やること ▸ 下の行をすべて番号付きのリストにまとめてください。空いている行は飛ばしてください。

入力データ ▸

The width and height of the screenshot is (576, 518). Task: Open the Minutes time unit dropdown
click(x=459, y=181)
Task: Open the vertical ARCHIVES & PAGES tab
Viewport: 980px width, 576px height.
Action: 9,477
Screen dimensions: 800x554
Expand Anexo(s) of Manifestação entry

出力結果 ▸
1. The width and height of the screenshot is (576, 518). Task: Open the Minutes time unit dropdown
2. click(x=459, y=181)
3. Task: Open the vertical ARCHIVES & PAGES tab
4. Viewport: 980px width, 576px height.
5. Action: 9,477
6. Screen dimensions: 800x554
7. Expand Anexo(s) of Manifestação entry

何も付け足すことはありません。